Oppression doesn’t require outright theft or fraud. It covers conduct that’s unfairly prejudicial, unfairly discriminatory, or contrary to the interests of shareholders as a whole. That’s a deliberately broad test, and it captures a wide range of behaviours.

Common examples include:

  • Making major decisions without consulting minority shareholders when there’s an understanding or agreement that you would
  • Paying yourself excessive salaries or bonuses that strip value from the company
  • Diverting business opportunities to yourself or another entity you control
  • Denying access to financial information or company records
  • Diluting a shareholder’s interest through share issues designed to reduce their stake
  • Excluding a shareholder from management or decision-making in a way that contradicts the basis on which they invested

The test isn’t whether the conduct was illegal. It’s whether it was unfair in the context of the relationship and the expectations the parties had when they went into business together.

That last part matters. Courts look at the “legitimate expectations” shareholders had. In a small private company where you and your co-shareholder agreed you’d both be involved in management, freezing you out is oppressive even if the majority technically has the votes to do it.

But here’s the critical point: proving oppression is often easier than shareholders think. The real fight starts after oppression is established.

Because once the court accepts that oppression occurred, the question shifts immediately to remedy. And remedy almost always comes down to value and exit.

Expert Tip

Don’t treat oppression as the end goal of your case. Treat it as the gateway. The question isn’t “can I prove oppression?” but “what does proving oppression actually get me?” The answer is almost always a forced buyout at a price determined by valuation, not by the severity of the wrongdoing.

What Are Your Shares Actually Worth?

This is where most shareholder disputes stall. Because answering this question is harder than it looks.

You might think your shares are worth half the value of the business. Or a third. Or whatever percentage your shareholding represents.

But value isn’t that simple.

Is the company profitable? What are its assets worth? Are there debts? Is the business dependent on the people running it, or does it have standalone value? Has the oppression itself damaged the company’s financial position?

These aren’t rhetorical questions. They’re the questions a valuation expert will work through to arrive at a figure.

And here’s the uncomfortable truth: if the company has no value, your shares have no value. It doesn’t matter how badly you’ve been treated. It doesn’t matter if the other shareholder has been siphoning off opportunities for years. If there’s nothing left in the company, there’s nothing to pay you for your exit.

Valuation Methodologies: How Experts Calculate Share Value

There’s no single prescribed way to value shares in a private company. The methodology depends on the nature of the business, its stage of development, and the purpose of the valuation.

The most common approaches include:

Net asset value (NAV). This looks at the company’s assets minus its liabilities. It works well for asset-heavy businesses like property holding companies or businesses with significant tangible assets. It works poorly for service businesses where the value is in the people, relationships, and goodwill.

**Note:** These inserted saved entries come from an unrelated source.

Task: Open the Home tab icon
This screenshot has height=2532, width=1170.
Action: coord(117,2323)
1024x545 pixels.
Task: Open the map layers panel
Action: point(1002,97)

Capitalisation of earnings. This takes the company’s maintainable earnings (profit adjusted for one-off items) and applies a multiple to arrive at enterprise value. It’s common for trading businesses with consistent profit. The multiple varies depending on industry, size, risk, and growth prospects.

Discounted cash flow (DCF). This projects future cash flows and discounts them back to present value. It’s often used for high-growth businesses or businesses where future performance is expected to differ significantly from historical results. It’s also highly sensitive to assumptions, which makes it a battleground in disputes.

Market-based valuation. This compares the company to similar businesses that have been sold. It’s rare in small private company disputes because finding genuinely comparable transactions is difficult.

The expert will also consider whether a discount applies. Minority shareholders often face a discount for lack of control. If you own 30% of a company and have no ability to influence decisions, your shares may be worth less than 30% of the total value. Conversely, there may be cases where a premium applies, though this is less common in oppression buyouts.

What Information Does the Valuer Need?

The valuation is only as good as the information the expert receives. If the expert doesn’t have complete financial records, doesn’t understand the business model, or doesn’t know about related party transactions, the valuation will be wrong.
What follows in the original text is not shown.